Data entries
------
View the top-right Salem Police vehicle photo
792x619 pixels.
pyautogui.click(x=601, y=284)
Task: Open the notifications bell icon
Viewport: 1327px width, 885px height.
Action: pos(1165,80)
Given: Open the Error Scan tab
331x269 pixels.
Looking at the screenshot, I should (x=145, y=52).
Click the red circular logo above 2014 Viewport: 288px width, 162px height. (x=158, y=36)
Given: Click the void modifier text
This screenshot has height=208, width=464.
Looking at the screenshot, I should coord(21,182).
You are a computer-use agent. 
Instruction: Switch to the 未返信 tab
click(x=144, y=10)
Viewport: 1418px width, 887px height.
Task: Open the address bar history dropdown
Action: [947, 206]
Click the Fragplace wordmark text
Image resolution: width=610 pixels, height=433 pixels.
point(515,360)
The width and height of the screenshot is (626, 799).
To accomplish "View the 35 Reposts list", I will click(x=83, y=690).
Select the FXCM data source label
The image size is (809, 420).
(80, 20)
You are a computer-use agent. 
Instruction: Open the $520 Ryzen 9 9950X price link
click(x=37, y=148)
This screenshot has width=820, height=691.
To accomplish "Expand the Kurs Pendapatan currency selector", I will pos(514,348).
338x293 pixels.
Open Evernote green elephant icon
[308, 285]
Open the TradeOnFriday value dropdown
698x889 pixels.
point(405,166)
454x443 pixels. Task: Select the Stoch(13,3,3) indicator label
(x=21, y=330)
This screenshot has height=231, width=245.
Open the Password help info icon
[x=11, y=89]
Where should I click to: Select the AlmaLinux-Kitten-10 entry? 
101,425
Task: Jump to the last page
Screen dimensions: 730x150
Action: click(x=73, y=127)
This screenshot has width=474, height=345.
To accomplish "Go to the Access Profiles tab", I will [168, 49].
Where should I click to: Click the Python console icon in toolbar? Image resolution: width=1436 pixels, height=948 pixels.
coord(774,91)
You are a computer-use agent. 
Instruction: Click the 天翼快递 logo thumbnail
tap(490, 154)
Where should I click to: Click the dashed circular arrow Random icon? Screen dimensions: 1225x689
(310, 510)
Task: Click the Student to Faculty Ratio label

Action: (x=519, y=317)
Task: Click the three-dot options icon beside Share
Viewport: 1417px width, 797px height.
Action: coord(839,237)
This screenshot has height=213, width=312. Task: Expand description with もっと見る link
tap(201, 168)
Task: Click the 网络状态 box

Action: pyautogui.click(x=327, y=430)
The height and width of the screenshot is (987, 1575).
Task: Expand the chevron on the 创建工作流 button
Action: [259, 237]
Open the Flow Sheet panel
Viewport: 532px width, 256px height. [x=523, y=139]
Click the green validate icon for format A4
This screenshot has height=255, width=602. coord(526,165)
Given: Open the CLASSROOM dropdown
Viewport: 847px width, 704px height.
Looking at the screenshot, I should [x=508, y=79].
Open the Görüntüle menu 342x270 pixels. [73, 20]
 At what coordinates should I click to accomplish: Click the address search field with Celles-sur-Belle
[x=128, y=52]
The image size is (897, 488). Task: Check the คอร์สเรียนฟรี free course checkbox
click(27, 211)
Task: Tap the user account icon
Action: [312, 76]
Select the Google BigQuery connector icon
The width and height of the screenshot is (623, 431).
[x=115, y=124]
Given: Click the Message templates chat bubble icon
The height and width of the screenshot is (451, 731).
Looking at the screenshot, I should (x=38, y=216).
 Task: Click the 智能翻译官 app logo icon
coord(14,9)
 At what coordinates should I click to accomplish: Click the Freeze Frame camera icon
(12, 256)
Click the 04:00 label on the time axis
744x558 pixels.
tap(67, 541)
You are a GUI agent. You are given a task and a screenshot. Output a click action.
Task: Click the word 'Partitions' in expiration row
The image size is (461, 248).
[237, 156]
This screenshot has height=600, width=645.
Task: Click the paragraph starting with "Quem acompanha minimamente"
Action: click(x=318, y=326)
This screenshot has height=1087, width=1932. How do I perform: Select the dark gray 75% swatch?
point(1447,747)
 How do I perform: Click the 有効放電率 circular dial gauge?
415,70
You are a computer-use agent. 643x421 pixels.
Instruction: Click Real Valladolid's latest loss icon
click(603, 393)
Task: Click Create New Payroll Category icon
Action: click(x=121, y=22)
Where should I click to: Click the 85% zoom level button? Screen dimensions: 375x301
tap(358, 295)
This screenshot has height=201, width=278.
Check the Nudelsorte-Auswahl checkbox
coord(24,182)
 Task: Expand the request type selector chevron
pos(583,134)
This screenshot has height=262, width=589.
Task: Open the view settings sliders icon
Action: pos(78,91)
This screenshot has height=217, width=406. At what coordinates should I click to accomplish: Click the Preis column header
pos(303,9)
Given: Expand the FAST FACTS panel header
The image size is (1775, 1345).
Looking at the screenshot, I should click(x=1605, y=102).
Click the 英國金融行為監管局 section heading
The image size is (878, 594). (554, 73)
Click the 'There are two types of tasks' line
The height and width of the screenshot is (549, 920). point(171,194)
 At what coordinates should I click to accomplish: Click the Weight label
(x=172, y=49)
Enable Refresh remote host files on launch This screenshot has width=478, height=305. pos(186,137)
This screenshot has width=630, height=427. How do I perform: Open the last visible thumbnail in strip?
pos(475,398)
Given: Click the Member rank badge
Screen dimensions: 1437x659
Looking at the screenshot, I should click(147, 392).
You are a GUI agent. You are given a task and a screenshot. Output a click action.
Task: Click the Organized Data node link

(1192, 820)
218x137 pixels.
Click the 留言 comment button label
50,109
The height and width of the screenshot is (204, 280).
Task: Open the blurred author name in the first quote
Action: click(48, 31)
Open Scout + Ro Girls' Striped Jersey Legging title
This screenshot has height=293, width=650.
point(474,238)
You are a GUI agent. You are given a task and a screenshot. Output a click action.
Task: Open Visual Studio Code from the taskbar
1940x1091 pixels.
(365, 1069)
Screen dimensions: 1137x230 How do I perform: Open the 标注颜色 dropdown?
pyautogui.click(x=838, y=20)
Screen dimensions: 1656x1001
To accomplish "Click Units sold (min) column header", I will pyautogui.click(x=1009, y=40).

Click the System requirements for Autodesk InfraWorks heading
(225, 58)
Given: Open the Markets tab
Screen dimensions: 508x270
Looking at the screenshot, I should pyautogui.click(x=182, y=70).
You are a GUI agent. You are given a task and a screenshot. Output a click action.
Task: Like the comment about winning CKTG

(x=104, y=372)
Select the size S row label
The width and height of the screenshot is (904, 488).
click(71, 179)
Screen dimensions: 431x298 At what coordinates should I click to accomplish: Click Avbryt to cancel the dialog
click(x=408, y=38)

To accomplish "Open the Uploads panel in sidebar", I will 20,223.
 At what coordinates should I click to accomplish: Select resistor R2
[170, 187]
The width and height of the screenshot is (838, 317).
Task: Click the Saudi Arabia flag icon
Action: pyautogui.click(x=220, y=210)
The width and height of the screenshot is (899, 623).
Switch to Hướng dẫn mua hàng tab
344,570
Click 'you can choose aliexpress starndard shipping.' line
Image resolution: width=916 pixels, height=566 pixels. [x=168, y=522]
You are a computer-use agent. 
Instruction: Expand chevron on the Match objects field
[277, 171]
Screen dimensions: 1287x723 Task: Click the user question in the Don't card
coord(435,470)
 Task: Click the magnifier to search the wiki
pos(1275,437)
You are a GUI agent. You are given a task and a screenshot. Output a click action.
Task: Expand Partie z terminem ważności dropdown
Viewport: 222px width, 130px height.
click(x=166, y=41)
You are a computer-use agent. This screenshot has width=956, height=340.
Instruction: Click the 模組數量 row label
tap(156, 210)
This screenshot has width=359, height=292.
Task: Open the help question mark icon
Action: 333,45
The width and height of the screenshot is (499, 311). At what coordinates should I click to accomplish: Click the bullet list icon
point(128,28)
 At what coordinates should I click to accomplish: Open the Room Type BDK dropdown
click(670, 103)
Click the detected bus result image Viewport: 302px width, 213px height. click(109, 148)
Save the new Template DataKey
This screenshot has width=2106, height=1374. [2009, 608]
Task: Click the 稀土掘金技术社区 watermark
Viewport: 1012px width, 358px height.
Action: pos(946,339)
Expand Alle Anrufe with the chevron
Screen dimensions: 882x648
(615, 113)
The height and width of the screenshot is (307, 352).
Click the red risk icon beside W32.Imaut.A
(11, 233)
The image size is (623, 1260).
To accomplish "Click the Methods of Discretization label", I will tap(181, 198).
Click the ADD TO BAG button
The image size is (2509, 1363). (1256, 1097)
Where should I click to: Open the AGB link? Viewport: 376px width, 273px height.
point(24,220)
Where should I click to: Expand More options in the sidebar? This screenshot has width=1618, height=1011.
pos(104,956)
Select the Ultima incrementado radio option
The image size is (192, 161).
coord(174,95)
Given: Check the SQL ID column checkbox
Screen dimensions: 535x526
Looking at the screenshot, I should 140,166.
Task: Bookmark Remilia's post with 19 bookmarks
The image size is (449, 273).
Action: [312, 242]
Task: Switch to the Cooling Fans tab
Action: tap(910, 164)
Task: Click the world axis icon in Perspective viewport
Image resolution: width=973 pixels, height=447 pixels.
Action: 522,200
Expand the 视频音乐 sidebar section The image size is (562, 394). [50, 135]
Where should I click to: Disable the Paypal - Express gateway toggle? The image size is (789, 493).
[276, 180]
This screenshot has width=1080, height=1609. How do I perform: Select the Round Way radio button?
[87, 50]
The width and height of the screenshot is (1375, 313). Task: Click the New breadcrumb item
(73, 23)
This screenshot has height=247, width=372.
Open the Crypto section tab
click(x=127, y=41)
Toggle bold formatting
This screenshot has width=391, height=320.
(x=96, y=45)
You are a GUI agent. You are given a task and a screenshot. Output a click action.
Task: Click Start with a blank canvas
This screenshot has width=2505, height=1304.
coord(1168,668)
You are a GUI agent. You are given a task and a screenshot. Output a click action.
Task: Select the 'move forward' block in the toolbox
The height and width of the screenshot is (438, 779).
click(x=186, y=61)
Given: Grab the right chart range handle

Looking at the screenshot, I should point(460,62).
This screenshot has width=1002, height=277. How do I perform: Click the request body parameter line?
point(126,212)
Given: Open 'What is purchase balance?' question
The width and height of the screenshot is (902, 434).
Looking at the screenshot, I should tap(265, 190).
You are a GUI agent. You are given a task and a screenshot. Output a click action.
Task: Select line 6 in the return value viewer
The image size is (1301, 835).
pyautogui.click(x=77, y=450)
------
Print the entries above word for word, starting from the very beginning and ending with the line that contains "Looking at the screenshot, I should coord(21,182).", including that line.

View the top-right Salem Police vehicle photo
792x619 pixels.
pyautogui.click(x=601, y=284)
Task: Open the notifications bell icon
Viewport: 1327px width, 885px height.
Action: pos(1165,80)
Given: Open the Error Scan tab
331x269 pixels.
Looking at the screenshot, I should (x=145, y=52).
Click the red circular logo above 2014 Viewport: 288px width, 162px height. (x=158, y=36)
Given: Click the void modifier text
This screenshot has height=208, width=464.
Looking at the screenshot, I should coord(21,182).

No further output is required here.